#### Quoted passage

1

I want to read a ppt file i tried to read file using apache.poi library API. This is what i tried .

POIFSFileSystem posF = new POIFSFileSystem(fileInputStream);

it throws the following error

java.io.IOException: Invalid header signature; read 4851293027410584380, expected -2226271756974174256
at org.apache.poi.poifs.storage.HeaderBlockReader.<init>(HeaderBlockReader.java:112)
at org.apache.poi.poifs.filesystem.POIFSFileSystem.<init>(POIFSFileSystem.java:151)

This question has been asked on stackoverflow many times and i tried all the suggested solutions but it was of no use.

Wolfgang Fahl
  • 15,016
  • 11
  • 93
  • 186
manishKumarSingh
  • 103
  • 2
  • 10
  • Thanks for the reply. i tried following code to check with Apache Tika. POIFSContainerDetector detector = new POIFSContainerDetector(); MediaType mdType= detector.detect(fis, new Metadata()); but it throws java.io.IOException: mark/reset not supported at java.io.InputStream.reset(Unknown Source) at org.apache.tika.parser.microsoft.POIFSContainerDetector.detect(POIFSContainerDetector.java:158) any further help would be highly appreciated. – manishKumarSingh Dec 13 '12 at 08:18

1 Answers1

0

That error tells you that your file isn't actually a PPT file after all. (It's not an OLE2 file, which is the underlying format that .PPT is based on)

To work out what your file actually is, I'd suggest using either the file utility on a nearby unix box, or use Apache Tika with the TikaCLI and --detect. That should help you work out what your file is (hint - it's not a .ppt hence the error!) then you can identify what library to use to open it with

Gagravarr
  • 47,320
  • 10
  • 111
  • 156

########
#### Listed entries

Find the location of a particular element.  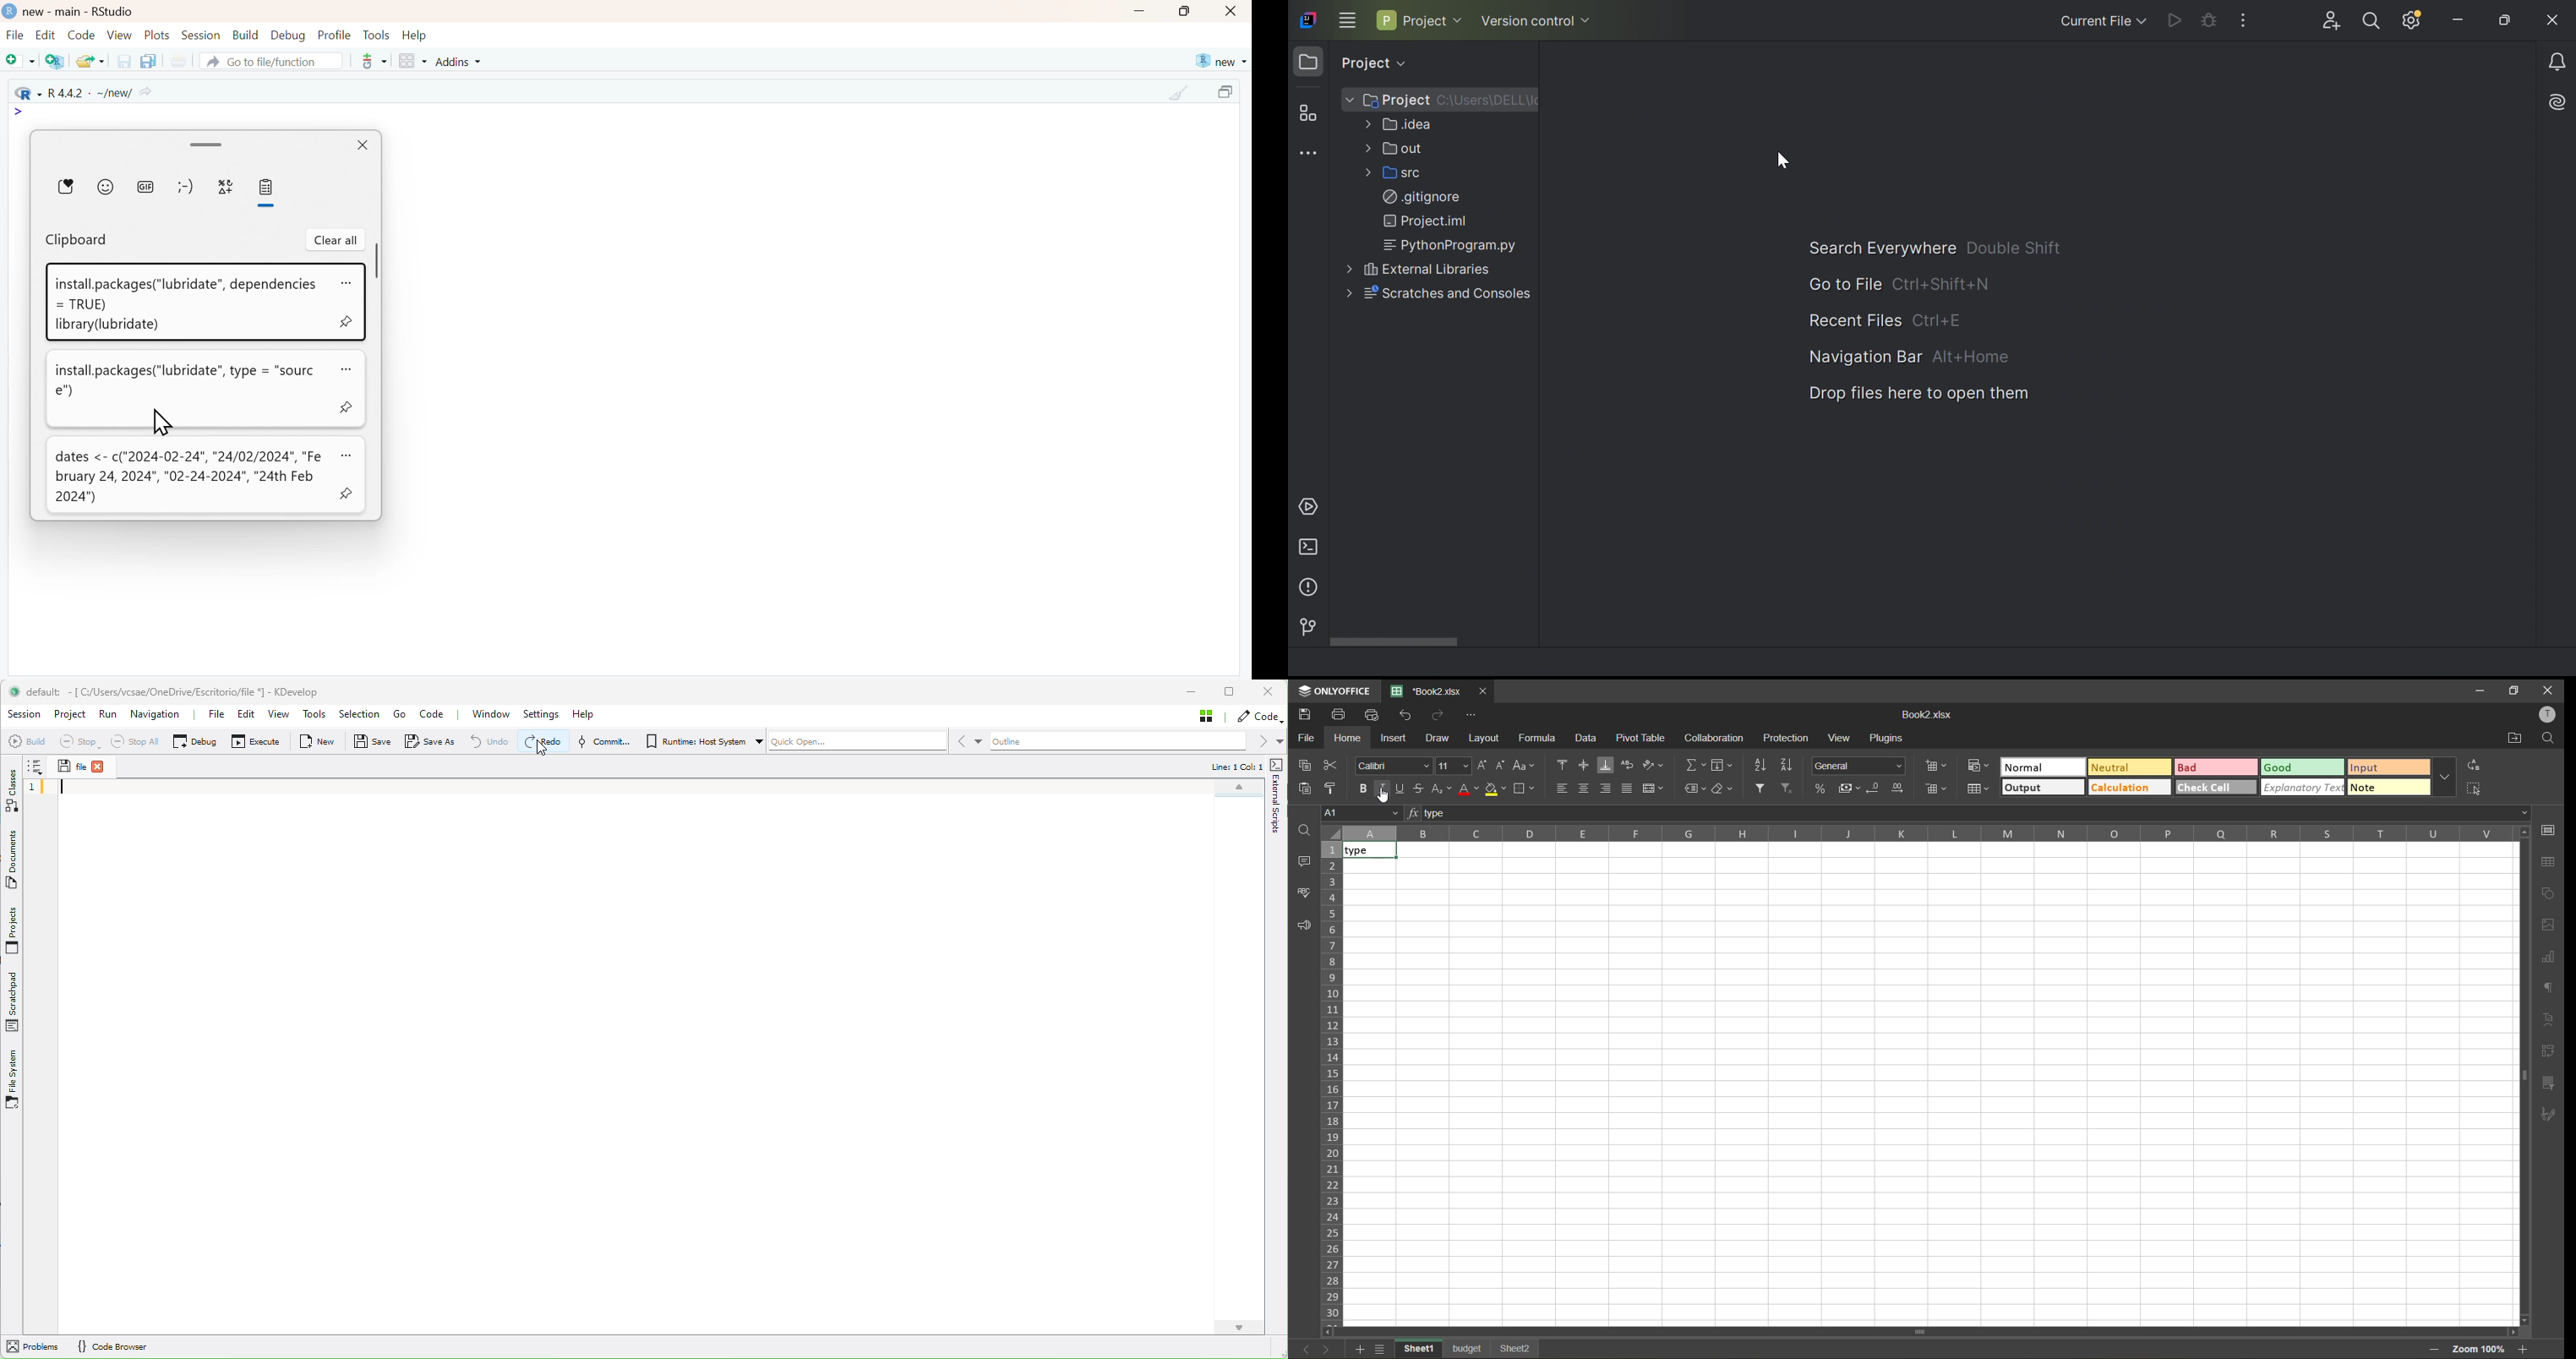

pin is located at coordinates (346, 495).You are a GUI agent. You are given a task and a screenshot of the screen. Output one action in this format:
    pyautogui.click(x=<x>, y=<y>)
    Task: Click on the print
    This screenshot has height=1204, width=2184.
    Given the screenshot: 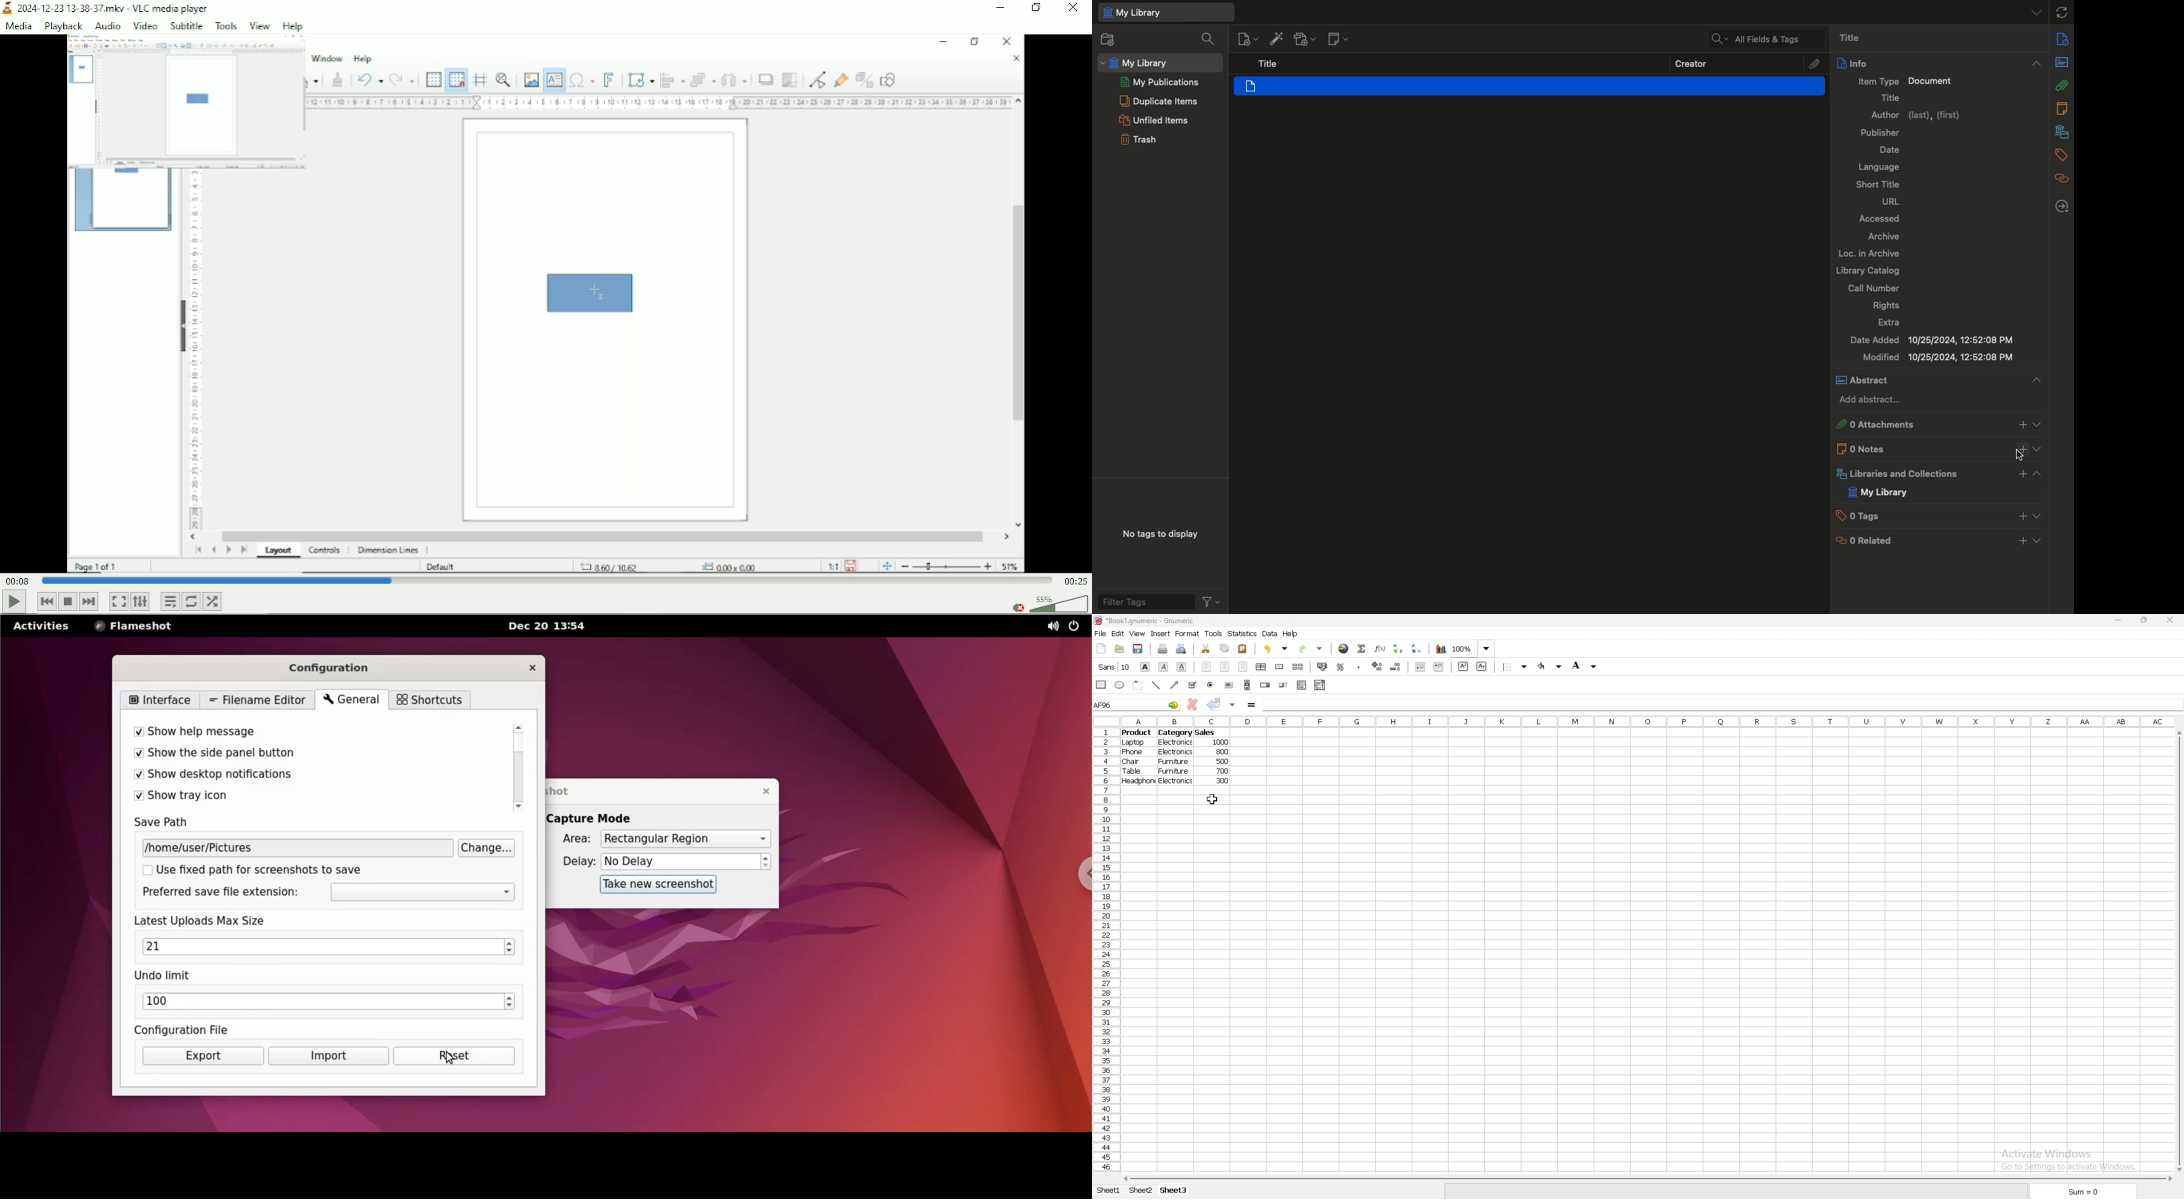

########

Task requirements:
a. List every user name in the thread on reading a PPT file.
b. In the thread on reading a PPT file, what underlying format does the answer say .PPT is based on?
The lines have no role in this exercise.

The results:
a. Wolfgang Fahl, manishKumarSingh, Gagravarr

b. OLE2